Calculating the Importance of Norms in Big Data
Fans of Douglas Adams’ “Hitchhiker’s Guide to the Galaxy” will recall that the “Answer to the Ultimate Question of Life, the Universe, and Everything” is 42. That’s it. Just 42. The Ultimate Question itself may be unknown, but the answer is certain. It is 42. No context. No meaning. 42.
As the Big Data enterprise begins to produce more “answers,” it is important that we not accept the sort of context-free results that the massive computer named “Deep Thought” produced in Hitchhiker. Instead, we need to be able to compare one set of results to another to see where we stand, whether we’re talking about loss prevention, incident rates, video analytics or any other dimension of security.
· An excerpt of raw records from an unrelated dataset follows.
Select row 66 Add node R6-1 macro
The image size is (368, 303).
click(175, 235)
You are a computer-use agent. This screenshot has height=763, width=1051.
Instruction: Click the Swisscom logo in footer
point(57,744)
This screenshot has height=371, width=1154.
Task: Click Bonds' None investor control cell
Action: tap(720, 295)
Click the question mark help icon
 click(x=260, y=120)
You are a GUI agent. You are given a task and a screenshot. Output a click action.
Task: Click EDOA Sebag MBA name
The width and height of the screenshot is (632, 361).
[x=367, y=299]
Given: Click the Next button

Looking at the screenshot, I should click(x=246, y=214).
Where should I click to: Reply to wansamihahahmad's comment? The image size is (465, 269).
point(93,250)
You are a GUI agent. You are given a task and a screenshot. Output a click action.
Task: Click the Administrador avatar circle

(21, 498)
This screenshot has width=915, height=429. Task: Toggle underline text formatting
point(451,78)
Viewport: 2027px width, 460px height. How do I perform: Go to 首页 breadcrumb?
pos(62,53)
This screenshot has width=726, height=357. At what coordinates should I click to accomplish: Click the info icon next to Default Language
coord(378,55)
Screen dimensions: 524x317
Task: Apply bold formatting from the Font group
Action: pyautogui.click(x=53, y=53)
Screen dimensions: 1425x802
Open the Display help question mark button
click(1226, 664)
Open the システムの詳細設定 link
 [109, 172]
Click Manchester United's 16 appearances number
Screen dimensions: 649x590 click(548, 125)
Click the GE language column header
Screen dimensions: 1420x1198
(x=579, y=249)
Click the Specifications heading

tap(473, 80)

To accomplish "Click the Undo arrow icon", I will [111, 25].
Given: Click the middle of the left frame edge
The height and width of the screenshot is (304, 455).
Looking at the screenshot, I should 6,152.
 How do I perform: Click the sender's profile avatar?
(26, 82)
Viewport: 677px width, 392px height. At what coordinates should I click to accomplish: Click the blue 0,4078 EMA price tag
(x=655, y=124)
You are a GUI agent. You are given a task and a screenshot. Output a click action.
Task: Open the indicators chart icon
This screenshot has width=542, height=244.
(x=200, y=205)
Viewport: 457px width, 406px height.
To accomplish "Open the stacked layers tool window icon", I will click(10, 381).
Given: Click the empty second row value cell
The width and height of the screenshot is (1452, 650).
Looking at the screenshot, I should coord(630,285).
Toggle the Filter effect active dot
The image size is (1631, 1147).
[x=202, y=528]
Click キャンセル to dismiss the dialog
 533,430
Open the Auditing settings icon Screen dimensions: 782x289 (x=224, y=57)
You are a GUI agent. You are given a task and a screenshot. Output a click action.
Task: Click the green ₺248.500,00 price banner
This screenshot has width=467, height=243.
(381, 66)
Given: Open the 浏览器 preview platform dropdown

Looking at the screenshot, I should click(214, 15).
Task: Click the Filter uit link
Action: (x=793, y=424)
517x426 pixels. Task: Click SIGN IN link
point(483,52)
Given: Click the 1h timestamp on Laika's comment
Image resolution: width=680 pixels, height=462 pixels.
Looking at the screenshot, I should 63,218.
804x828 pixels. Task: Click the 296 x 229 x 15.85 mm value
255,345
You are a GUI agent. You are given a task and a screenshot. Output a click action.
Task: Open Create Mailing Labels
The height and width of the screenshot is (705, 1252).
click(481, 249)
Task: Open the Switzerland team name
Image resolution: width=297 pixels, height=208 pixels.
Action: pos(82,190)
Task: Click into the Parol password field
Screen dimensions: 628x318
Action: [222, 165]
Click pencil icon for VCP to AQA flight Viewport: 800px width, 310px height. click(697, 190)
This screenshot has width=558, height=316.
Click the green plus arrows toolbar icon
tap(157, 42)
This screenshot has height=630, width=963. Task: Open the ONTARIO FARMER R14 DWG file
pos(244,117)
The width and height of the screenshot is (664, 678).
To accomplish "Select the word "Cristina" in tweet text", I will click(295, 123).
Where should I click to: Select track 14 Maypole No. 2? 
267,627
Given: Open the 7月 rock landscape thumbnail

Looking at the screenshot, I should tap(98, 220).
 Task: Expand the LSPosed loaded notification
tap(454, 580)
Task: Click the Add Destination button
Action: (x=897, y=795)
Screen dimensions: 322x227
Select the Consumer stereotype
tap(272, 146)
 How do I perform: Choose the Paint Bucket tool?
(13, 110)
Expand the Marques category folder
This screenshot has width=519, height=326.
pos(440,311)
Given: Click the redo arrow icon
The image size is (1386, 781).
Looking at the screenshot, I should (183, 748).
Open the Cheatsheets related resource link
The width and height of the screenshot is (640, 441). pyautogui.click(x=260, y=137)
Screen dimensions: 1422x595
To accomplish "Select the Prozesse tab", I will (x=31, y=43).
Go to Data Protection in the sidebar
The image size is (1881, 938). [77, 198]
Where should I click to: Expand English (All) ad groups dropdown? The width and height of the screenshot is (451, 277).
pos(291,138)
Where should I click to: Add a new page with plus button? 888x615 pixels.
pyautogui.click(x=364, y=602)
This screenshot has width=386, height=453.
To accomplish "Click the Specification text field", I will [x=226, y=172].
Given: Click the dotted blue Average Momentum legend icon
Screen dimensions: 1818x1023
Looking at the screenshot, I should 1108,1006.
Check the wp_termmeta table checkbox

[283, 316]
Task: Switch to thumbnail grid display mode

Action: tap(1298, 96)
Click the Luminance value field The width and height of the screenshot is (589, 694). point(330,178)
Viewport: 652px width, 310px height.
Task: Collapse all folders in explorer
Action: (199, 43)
In this final installment of our four-part series, we’ll look at both the sources and uses of normative data in Big Security Data.
What is Normative Data?
In its simplest form, normative data can be thought of as statistical samples of large data sets. It provides answers to question like:
- How many times does X happen per week at a commercial office building?
- How many times does X happen in retail stores vs. commercial property?
- What percentage of employees or visitors exhibit behavior Y nationwide?
- Has the percentage changed since last year? Or seasonally?
- Are incident rates worse at certain kinds of properties?
- Are my incident rates worse than national or regional norms?
- Is there anything out of the ordinary in this week’s data?
- What trends occur after public safety warnings? Hurricanes?
If Big Data could provide this sort of information to help our customers make decisions, wouldn’t that be a huge improvement in the way we practice security?
How Can We Get It?
I had the pleasure of working in the healthcare informatics business for a number of years early in my career. By contrast to the security industry, healthcare is a field rich in normative data sources. They are collected by doctors and hospitals and public agencies, reported to states and quality boards, and analyzed extensively by for-profit companies trying to give their clients an edge.
The result is that for almost any given situation, a consumer or provider or insurance company can compare performance and cost against known averages that are sliced and diced 10 ways from Sunday. This allows all stakeholders to have a more productive conversation about “the facts on the ground” and how they compare to current best practices, historical performance, comparable stakeholders, regional variations or any other measure deemed relevant.
Other real-market examples of norms that help improve overall industry performance include: airline on-time performance statistics; automobile quality ratings; manufacturing defect rates; consumer product safety ratings; advertising effectiveness measures; financial services performance; and the list goes on.
Today, however, the data in the security industry is largely fragmented and not available for analysis outside of a single enterprise. This makes any attempt at standardized norms or comparative evaluation a rather parochial exercise. This compartmentalization of data is largely a byproduct of the stovepipe system architectures that have dominated our software vendors, as well as the absence of any regulatory reporting requirement to draw the data out.
What is the Future of Security Norms?
Cloud computing is beginning to surmount the challenge of stovepipes, now that SaaS vendors in many verticals are able to anonymously aggregate data for the benefit of their entire customer base. If you look in the fine print of almost any SaaS agreement, most of them will have one or more terms indicating your consent to anonymous data aggregation. This key legal term marks the starting point for deriving valuable information for the industry as a whole.
Of course, no one vendor will ever hold all the data, but that doesn’t mean individual SaaS services can’t still provide enormous benefit through Big Data offerings. As I witnessed in the healthcare industry, it was often “valuable enough” for a hospital to be able to compare itself to just a subset of other hospitals. That’s because a random sample of part of a group will tend to exhibit the same statistical properties as the whole group, or at least be close enough in many cases to be valuable enough for performance improvement.
And the Answer You’ve Been Waiting for?
The answer is actually 48, not 42. Or at least that’s what 3 million of our anonymous users tell us about how often a door is used each day.